__REQUIRED ACTION__.
All lines from the one with "Opinión (15, 66)" to the end of the material, both included, are to be written out exactly and without anything else.

-------------------------

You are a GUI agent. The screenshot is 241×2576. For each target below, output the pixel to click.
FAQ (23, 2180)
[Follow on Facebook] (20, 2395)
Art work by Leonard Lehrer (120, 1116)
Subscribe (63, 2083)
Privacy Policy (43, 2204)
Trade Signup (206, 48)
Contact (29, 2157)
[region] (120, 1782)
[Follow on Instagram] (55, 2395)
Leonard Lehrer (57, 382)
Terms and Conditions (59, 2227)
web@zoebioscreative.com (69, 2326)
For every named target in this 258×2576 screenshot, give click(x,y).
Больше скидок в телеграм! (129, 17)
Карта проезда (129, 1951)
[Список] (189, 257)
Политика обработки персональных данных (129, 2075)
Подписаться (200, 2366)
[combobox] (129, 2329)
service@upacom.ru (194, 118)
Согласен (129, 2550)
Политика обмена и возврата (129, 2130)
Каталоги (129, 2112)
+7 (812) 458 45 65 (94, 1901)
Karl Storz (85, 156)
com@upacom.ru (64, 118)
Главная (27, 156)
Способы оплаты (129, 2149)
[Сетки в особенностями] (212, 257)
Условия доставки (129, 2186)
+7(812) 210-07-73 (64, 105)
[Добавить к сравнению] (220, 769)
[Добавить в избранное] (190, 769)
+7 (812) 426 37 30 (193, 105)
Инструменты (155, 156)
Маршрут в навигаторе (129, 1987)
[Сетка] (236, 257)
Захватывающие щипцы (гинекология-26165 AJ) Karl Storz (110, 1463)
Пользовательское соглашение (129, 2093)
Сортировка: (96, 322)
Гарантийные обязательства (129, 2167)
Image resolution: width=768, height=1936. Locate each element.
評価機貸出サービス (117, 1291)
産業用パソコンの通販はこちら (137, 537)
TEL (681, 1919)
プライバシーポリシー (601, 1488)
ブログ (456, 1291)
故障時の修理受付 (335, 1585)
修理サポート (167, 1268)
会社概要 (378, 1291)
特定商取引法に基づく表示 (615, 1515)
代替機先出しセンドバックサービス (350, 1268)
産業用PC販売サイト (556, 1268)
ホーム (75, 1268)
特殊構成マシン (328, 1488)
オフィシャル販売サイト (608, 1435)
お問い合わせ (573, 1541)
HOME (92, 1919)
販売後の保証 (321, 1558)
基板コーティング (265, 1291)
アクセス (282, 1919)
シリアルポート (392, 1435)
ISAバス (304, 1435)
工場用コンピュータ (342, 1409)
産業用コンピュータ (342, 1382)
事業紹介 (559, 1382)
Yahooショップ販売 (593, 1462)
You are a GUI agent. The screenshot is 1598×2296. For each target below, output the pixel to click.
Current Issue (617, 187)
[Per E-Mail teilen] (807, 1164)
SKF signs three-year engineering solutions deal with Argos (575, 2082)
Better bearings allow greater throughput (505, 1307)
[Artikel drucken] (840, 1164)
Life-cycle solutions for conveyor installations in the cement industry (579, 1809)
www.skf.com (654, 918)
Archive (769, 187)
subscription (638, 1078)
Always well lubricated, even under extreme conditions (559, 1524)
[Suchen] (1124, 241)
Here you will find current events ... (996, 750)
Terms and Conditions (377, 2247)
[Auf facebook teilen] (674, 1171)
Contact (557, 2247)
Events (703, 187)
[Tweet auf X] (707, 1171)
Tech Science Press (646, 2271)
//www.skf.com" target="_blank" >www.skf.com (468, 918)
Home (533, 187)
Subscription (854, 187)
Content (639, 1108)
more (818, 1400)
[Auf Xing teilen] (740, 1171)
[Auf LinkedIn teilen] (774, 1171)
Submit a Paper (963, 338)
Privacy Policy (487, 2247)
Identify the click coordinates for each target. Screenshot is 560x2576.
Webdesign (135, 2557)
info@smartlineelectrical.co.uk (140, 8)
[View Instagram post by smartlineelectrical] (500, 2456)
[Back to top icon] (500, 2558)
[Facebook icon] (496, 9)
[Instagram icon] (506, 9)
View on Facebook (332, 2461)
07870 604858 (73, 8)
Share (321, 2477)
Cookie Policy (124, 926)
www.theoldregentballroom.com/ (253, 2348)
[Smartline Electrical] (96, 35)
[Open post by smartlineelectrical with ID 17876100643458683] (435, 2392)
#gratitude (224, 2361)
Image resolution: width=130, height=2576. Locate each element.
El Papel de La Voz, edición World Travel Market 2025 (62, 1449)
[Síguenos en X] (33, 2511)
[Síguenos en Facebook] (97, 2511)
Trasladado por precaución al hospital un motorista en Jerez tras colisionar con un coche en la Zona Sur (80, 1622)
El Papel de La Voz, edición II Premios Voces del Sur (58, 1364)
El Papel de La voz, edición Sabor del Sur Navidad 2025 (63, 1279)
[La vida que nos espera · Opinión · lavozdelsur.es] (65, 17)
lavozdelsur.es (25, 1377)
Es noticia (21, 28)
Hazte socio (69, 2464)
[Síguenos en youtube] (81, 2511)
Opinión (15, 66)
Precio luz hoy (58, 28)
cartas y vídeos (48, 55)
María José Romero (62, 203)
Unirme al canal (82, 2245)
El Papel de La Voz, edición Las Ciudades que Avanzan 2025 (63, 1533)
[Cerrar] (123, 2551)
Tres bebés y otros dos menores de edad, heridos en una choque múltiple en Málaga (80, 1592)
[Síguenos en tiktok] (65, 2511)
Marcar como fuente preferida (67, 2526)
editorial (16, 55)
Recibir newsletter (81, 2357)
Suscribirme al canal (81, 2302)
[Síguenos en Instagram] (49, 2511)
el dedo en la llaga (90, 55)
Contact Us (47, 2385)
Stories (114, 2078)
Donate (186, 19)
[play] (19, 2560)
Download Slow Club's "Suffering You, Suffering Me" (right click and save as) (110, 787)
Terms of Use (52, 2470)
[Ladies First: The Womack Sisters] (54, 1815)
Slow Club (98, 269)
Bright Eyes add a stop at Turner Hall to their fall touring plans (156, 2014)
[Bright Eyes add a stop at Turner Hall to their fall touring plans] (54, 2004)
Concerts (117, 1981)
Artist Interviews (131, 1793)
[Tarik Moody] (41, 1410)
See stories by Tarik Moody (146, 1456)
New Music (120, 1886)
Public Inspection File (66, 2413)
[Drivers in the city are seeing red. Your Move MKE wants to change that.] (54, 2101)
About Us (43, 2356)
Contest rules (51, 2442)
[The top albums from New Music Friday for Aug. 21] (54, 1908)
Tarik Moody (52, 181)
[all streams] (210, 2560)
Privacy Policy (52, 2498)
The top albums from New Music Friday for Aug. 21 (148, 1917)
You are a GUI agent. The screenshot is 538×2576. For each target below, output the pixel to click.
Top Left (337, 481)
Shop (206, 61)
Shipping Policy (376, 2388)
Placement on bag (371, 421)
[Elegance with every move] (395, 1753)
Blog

-------------------------

__YOUR SOLUTION__.
Opinión (15, 66)
Precio luz hoy (58, 28)
cartas y vídeos (48, 55)
María José Romero (62, 203)
Unirme al canal (82, 2245)
El Papel de La Voz, edición Las Ciudades que Avanzan 2025 (63, 1533)
[Cerrar] (123, 2551)
Tres bebés y otros dos menores de edad, heridos en una choque múltiple en Málaga (80, 1592)
[Síguenos en tiktok] (65, 2511)
Marcar como fuente preferida (67, 2526)
editorial (16, 55)
Recibir newsletter (81, 2357)
Suscribirme al canal (81, 2302)
[Síguenos en Instagram] (49, 2511)
el dedo en la llaga (90, 55)
Contact Us (47, 2385)
Stories (114, 2078)
Donate (186, 19)
[play] (19, 2560)
Download Slow Club's "Suffering You, Suffering Me" (right click and save as) (110, 787)
Terms of Use (52, 2470)
[Ladies First: The Womack Sisters] (54, 1815)
Slow Club (98, 269)
Bright Eyes add a stop at Turner Hall to their fall touring plans (156, 2014)
[Bright Eyes add a stop at Turner Hall to their fall touring plans] (54, 2004)
Concerts (117, 1981)
Artist Interviews (131, 1793)
[Tarik Moody] (41, 1410)
See stories by Tarik Moody (146, 1456)
New Music (120, 1886)
Public Inspection File (66, 2413)
[Drivers in the city are seeing red. Your Move MKE wants to change that.] (54, 2101)
About Us (43, 2356)
Contest rules (51, 2442)
[The top albums from New Music Friday for Aug. 21] (54, 1908)
Tarik Moody (52, 181)
[all streams] (210, 2560)
Privacy Policy (52, 2498)
The top albums from New Music Friday for Aug. 21 (148, 1917)
You are a GUI agent. The screenshot is 538×2576. For each target below, output the pixel to click.
Top Left (337, 481)
Shop (206, 61)
Shipping Policy (376, 2388)
Placement on bag (371, 421)
[Elegance with every move] (395, 1753)
Blog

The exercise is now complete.